Collected data:
━━━━━━━━━━━━━━━━━━━━━━━━━━━━━━
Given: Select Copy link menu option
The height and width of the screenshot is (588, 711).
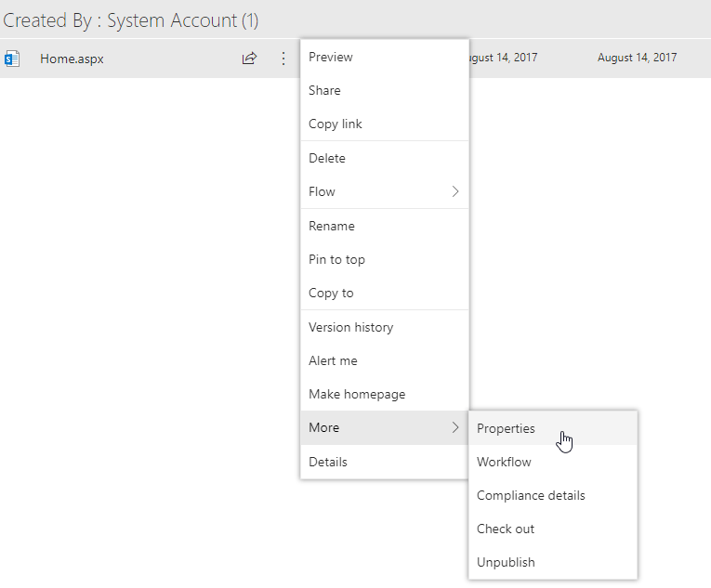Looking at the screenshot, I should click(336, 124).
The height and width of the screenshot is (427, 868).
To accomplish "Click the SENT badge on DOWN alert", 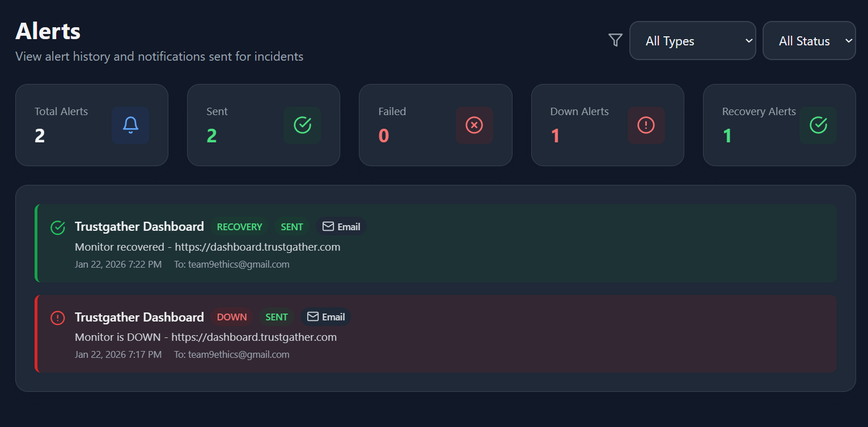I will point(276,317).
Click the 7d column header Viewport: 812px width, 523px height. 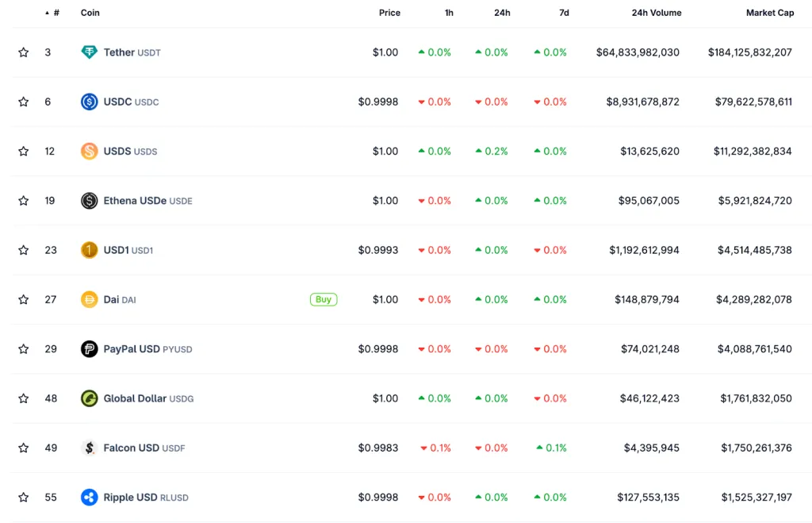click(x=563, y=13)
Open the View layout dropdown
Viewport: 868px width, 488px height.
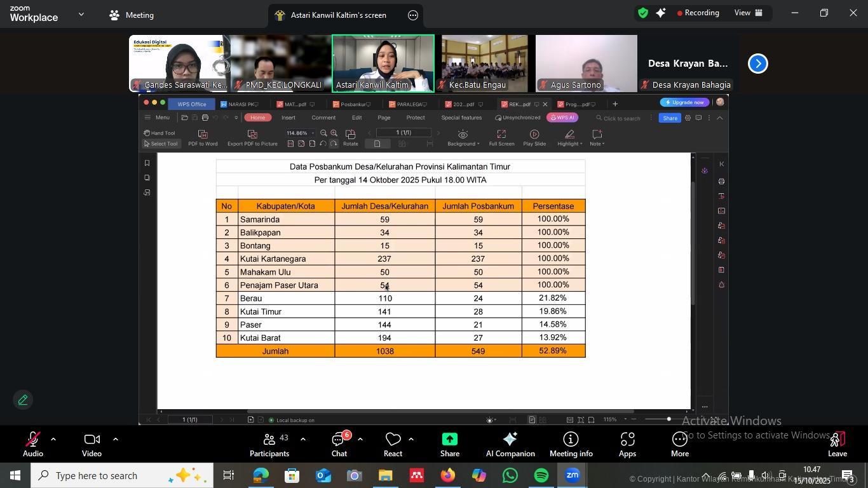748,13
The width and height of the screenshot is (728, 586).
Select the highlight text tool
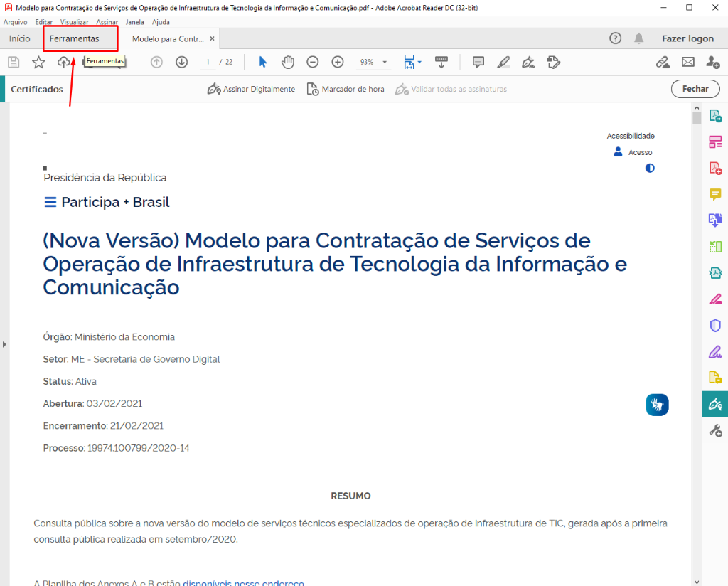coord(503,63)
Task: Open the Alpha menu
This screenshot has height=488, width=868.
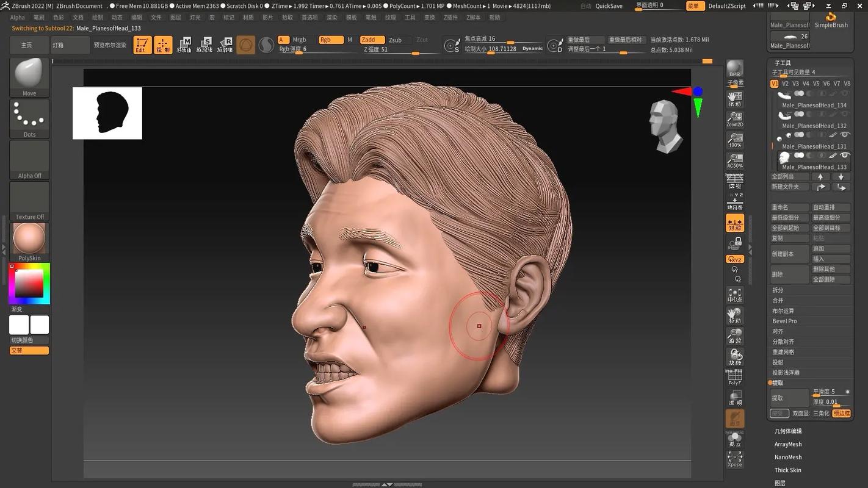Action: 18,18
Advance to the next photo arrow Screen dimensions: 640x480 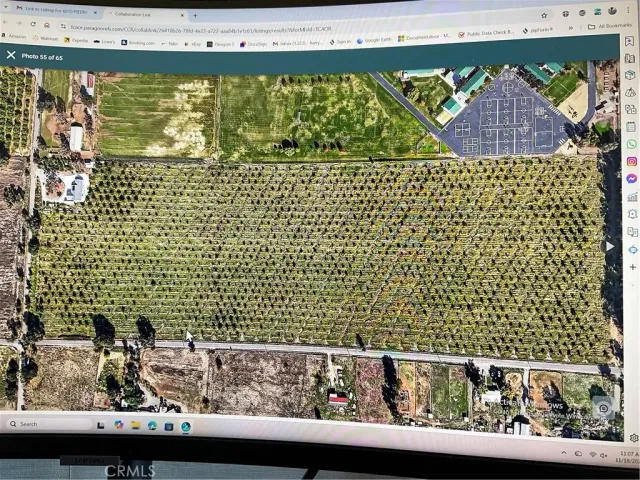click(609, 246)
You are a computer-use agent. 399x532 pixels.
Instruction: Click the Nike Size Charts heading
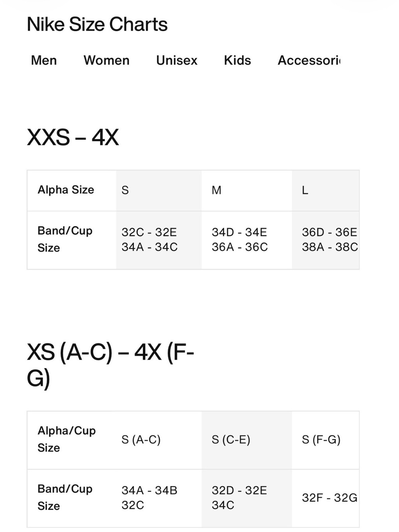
━━━━━━━━━━━━━━━━━━━━━━━━━━━━━━
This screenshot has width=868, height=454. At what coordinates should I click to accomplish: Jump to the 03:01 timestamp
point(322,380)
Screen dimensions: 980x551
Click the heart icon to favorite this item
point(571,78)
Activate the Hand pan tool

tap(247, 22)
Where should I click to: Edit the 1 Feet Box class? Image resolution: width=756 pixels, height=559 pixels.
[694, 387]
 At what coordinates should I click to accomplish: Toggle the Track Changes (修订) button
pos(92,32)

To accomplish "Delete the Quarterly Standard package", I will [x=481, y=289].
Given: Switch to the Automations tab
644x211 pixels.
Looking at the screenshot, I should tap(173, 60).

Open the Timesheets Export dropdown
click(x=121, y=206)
━━━━━━━━━━━━━━━━━━━━━━━━━━━━━━
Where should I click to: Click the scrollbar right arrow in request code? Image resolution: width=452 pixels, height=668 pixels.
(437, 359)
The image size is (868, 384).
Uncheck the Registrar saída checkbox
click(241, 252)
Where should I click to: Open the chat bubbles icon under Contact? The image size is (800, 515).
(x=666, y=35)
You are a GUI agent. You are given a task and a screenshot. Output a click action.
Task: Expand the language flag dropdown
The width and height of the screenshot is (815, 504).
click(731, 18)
━━━━━━━━━━━━━━━━━━━━━━━━━━━━━━
• **Your task**
Find the lines that mention "agent" in the entries and show them.

• **Result of this exercise**
You are a computer-use agent. 399x532 pixels.
You are a GUI agent. You are given a task and a screenshot. Output a click action.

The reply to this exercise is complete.